The monthly numbers have proved volatile of late and yesterday was no exception, with the deficit pushed up by imports of aircraft – products which are clearly high in value and traded infrequently.
That said, the underlying picture remains pretty dreary. Economists fear that net trade will have been of little help to GDP during the second quarter and may have actually been slightly negative.
It’s an additional headache for the rate-setters at the Bank of England’s monetary policy committee. Yesterday’s decision to leave interest rates at their historic low of 0.5 per cent had been a dead cert, and officials may have found some solace in news of a dip in import prices for traded goods.

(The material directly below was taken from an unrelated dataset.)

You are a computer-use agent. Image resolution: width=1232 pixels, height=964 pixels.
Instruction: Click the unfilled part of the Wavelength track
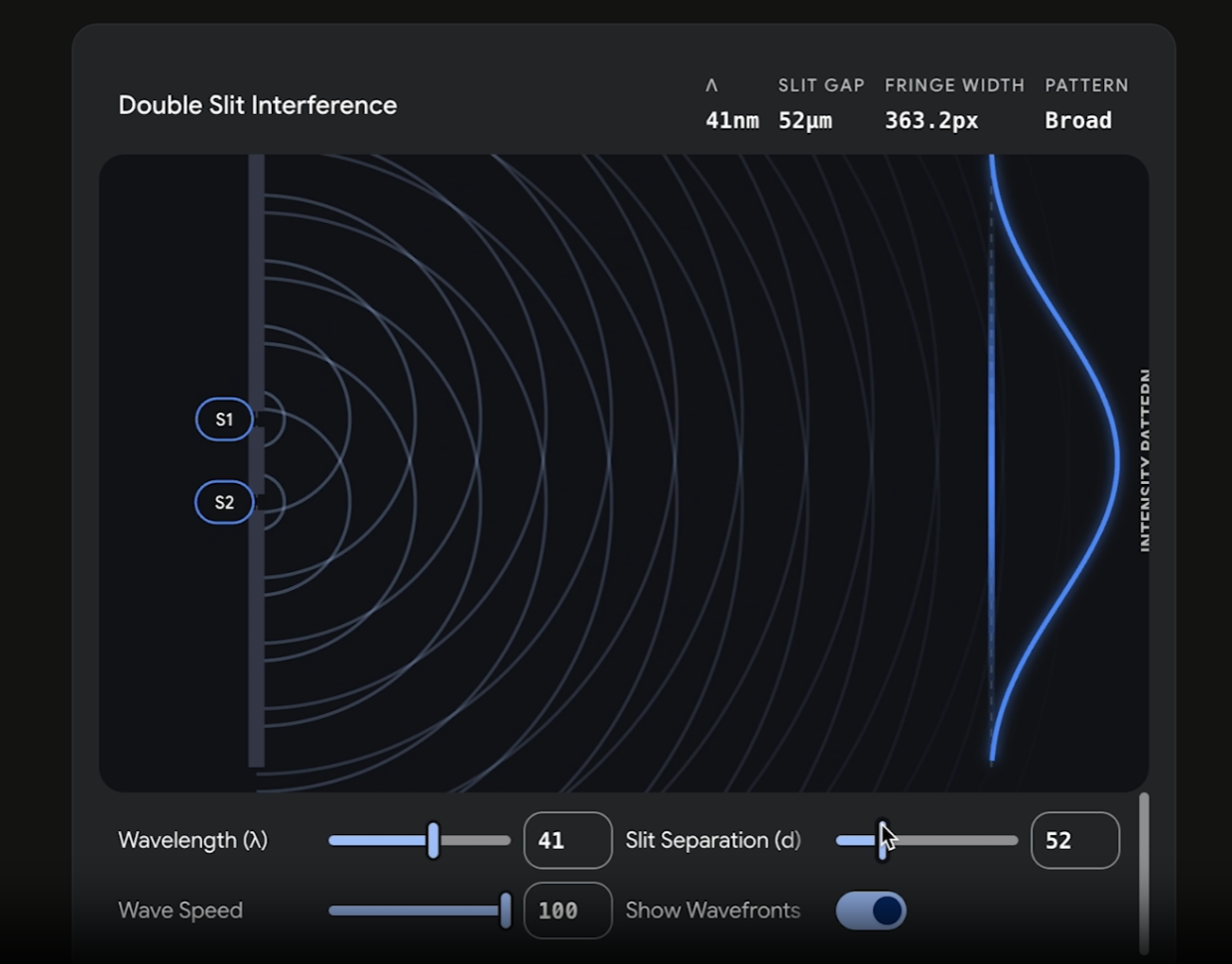[476, 840]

Muted import prices point to consumer price inflation remaining low, giving the Bank greater leeway on when to start pushing up borrowing costs. In an effort to fuel exports, Chancellor George Osborne has taken some action – doubling the amount of export finance available to £3 billion and trimming the interest rates charged on the lending by a third. Welcome moves but unlikely to propel Britain into the exporting fast lane.
The British Chambers of Commerce was quick off the mark with its reaction to the trade statistics, acknowledging a gradual improvement in the long-term trend but expressing concern that the pace of rebalancing towards net exports was “far too slow”.
The business lobby group is likely to set out its stall when it publishes the results of its international trade survey next Tuesday. After the latest unexpected and unwelcome widening in our trade with the rest of the world, politicians would be wise to sit up and listen.
Adidas claims World Cup victory already
THE World Cup showdown between Germany and Argentina has yet to play out but already a winner has been declared. With Adidas providing the kit for both teams in Sunday’s eagerly awaited final, the German sportswear maker has proclaimed victory over US archrival Nike in the latest round of its battle to remain the biggest global football brand. An ebullient chief executive Herbert Hainer yesterday described his firm as the “clear number one”.
Nike, not to be outdone, kitted out more sides at the tournament for the first time – ten out of the 32 teams including hosts Brazil, compared with nine for Adidas.
The German group expects record football-related sales of about £1.6 billion in 2014, but Nike has suggested it could exceed that in its new financial year.
Looks like one contest that will rumble on.